その意匠の一部にはワカの趣味が反映されていることも。
「面白い意匠でしょう?」
「まあ、そうですね」
だから、こんな方向性が違うものが来て驚いたのだ。
こんなに真っ黒な服なんて、お葬式や法事でもない限り着る機会はないだろう。
この世界での葬祭儀式に当たる「葬送の儀」でも、一般的に見送る人たちは、真っ黒の服を着る。

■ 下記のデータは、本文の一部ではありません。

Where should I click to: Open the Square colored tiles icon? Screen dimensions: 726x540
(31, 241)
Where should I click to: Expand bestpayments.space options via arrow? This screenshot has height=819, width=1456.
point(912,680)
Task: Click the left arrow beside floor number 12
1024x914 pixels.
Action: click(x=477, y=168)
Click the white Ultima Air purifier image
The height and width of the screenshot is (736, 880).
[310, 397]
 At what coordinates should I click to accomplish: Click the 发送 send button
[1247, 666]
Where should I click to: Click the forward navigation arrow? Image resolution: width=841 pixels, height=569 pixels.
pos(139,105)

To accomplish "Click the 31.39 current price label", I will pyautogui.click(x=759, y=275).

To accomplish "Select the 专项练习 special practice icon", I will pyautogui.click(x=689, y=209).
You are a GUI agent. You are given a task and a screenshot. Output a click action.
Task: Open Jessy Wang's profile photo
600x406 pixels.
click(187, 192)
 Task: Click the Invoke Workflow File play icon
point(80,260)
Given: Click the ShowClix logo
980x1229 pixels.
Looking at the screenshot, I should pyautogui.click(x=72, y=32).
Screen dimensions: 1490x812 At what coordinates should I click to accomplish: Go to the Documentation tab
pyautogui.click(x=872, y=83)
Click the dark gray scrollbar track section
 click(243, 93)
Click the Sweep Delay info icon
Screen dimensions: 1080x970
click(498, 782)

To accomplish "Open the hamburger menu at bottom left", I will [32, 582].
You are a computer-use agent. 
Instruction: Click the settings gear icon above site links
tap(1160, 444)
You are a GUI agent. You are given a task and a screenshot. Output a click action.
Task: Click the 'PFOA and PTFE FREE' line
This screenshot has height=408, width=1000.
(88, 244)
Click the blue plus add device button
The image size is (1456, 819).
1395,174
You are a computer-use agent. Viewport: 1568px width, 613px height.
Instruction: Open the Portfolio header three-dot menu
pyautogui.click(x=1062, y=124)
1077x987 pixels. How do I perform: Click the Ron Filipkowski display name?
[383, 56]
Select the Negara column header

神の御羽の色を身に纏うことによって、神々に見守られて儀式を行う意味があるらしい。
亡くなった方に着付けるのは白装束。
これは、創造神の御羽を意識している。
亡くなった方の魂が、無事にこの世界を創った神の御許へ向かうようにと祈りを込めるという意味になると聞いている。
この辺りは、日本の文化に似ていると思う。
但し、王族が亡くなった時は、それぞれの大陸の象徴色の衣装を着付け、それを見送る人たちも同じような色を纏って送るそうな。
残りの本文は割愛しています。